Las primeras vidrieras estaban empezando a fabricarse. En los hornos se fundía arena de sílice bien lavada, a la que se incorporaban cenizas de haya. A la pasta resultante, una vez limpia de impurezas, se le añadían los óxidos metálicos que le conferían el color requerido para cada caso. Antes de que la masa se solidificara, se extendía sobre una plancha de metal y se alisaba con un rodillo hasta conseguir un disco de grosor inferior a medio dedo. Después, y con la ayuda de una cuchilla de acero, se cortaba ese disco en los pedazos con la forma precisa, según los patrones de los dibujos de Teresa, y cada pedazo se montaba en un bastidor de varillas de plomo ya sobre la traza de arcos y columnas de piedra de los ventanales.
—Creo que esta catedral será la más hermosa del mundo, y en buena parte se debe a tus vidrieras —dijo Enrique.
—Yo sólo he realizado unos simples dibujos, siguiendo los motivos que tú y el cabildo me habéis indicado —repuso Teresa.

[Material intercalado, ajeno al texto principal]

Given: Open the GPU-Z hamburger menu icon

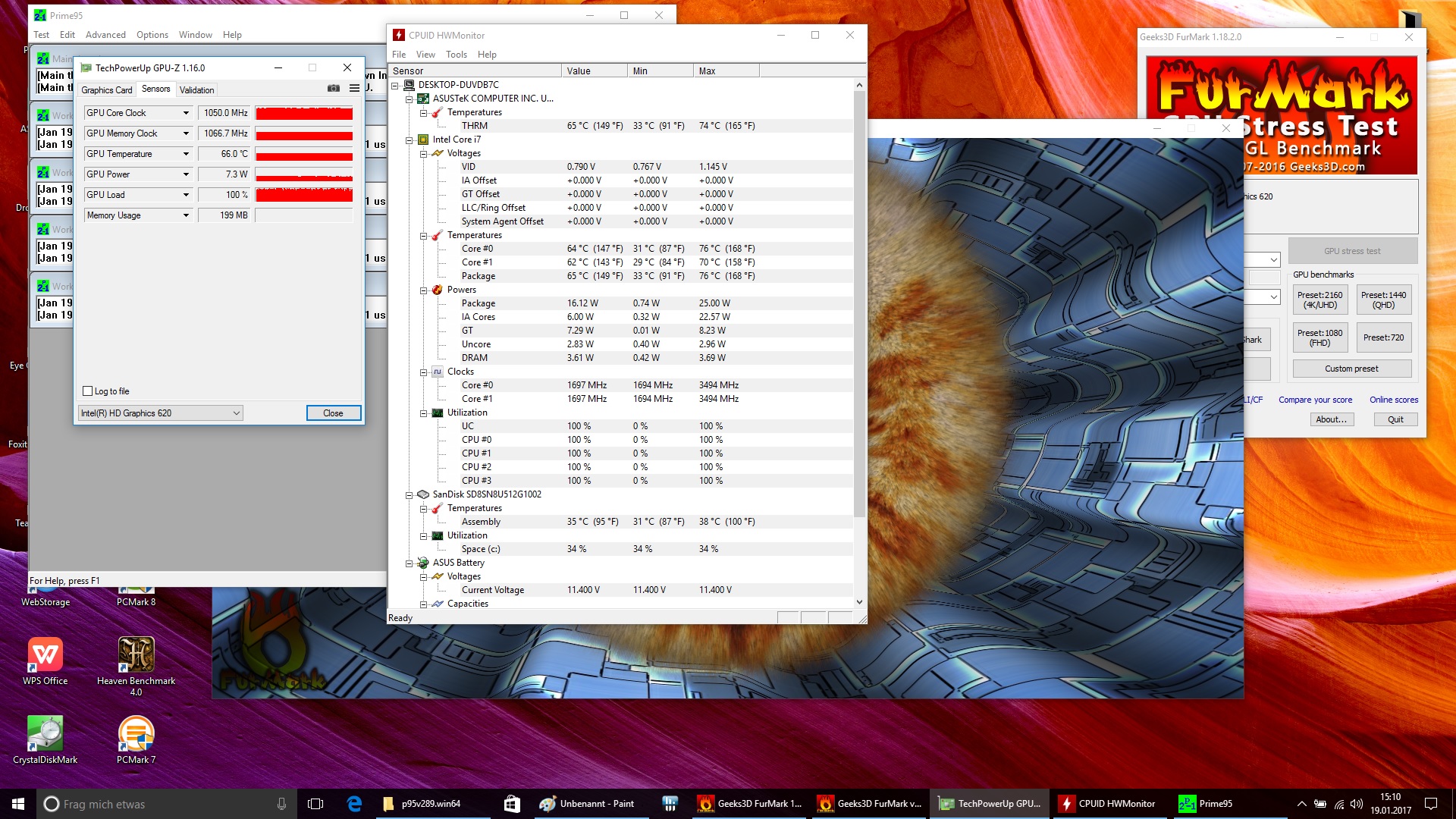Looking at the screenshot, I should 354,89.
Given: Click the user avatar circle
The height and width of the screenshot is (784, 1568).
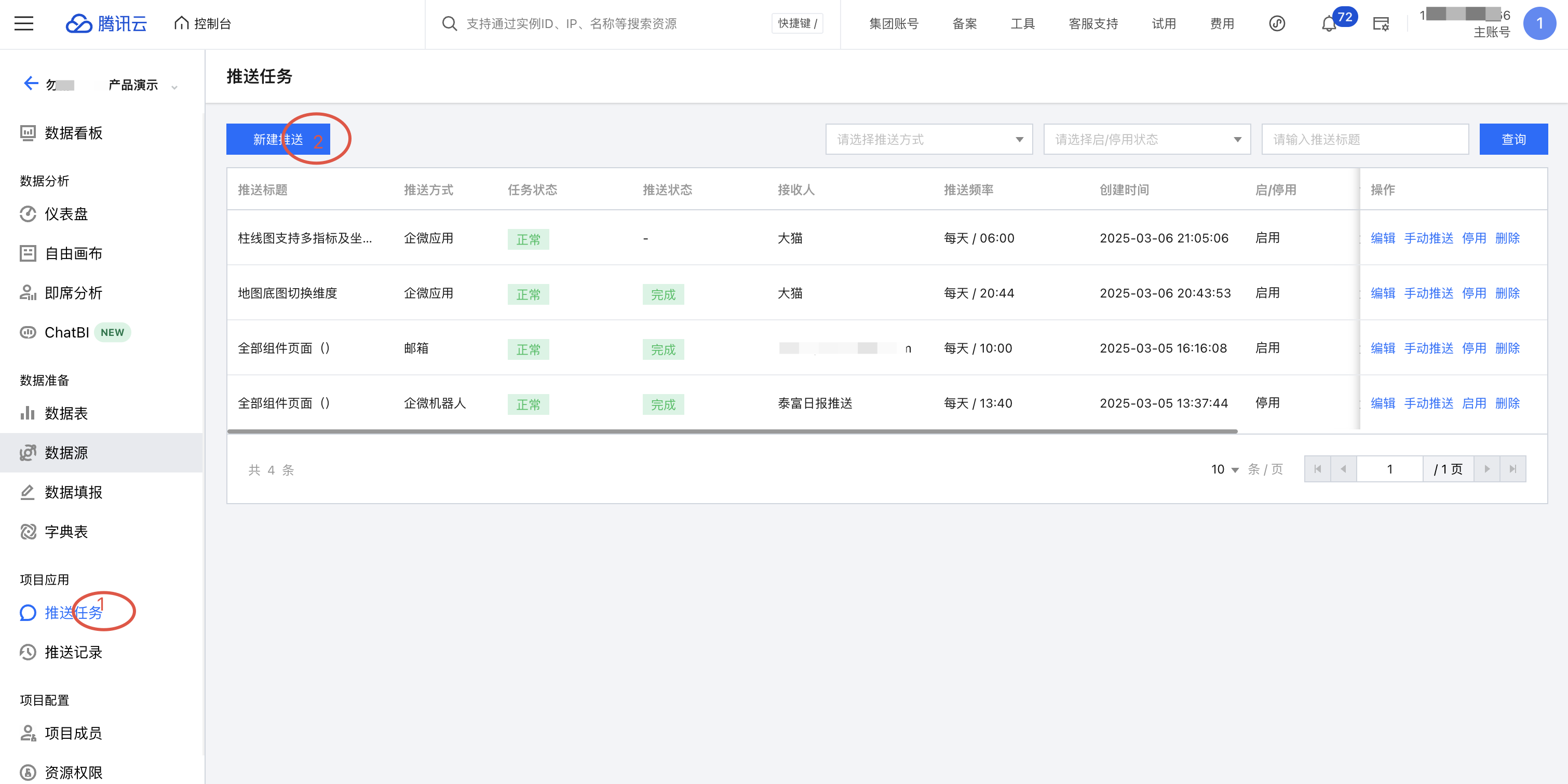Looking at the screenshot, I should click(x=1539, y=24).
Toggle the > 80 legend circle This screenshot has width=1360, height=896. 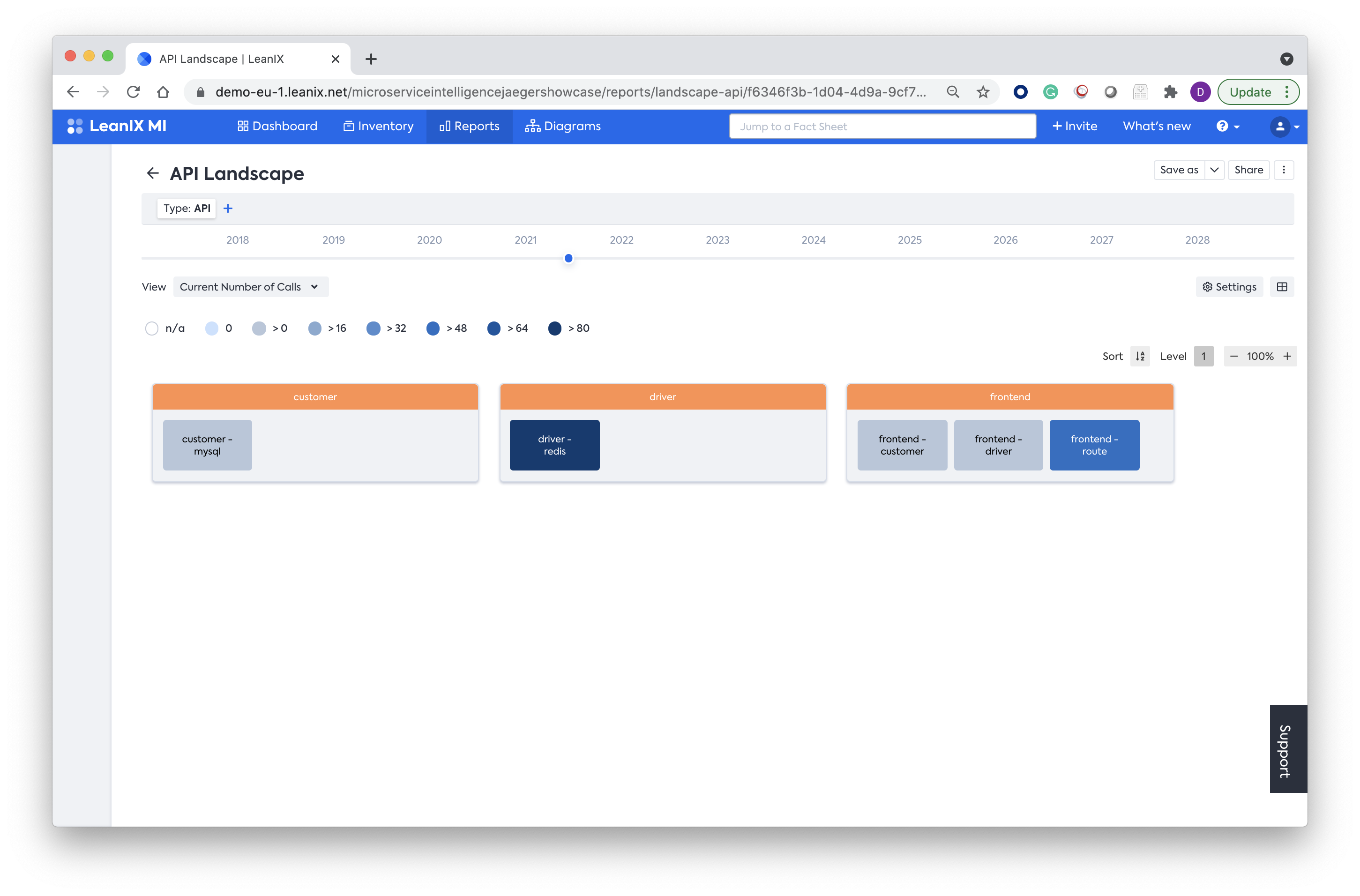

—Pero son los colores, tus colores. Mira estos azules —Enrique cogió un disco de vidrio azul—. Son magníficos. Ya me imagino todos estos vidrios colocados en sus ventanales, dejando pasar la luz pero tiñéndola de una policromía fastuosa. Será como si hubiéramos atrapado el arco iris.
»En esta nueva catedral, la luz jugará una función única. Mi padre ordenó pintar el interior de la catedral de Chartres con un tono ocre amarillento; así, cuando la luz penetra por las vidrieras multicolores, adquiere una tonalidad dorada a pesar de filtrarse por vidrios azules, rojos, verdes y amarillos. Yo quiero lograr ese mismo efecto.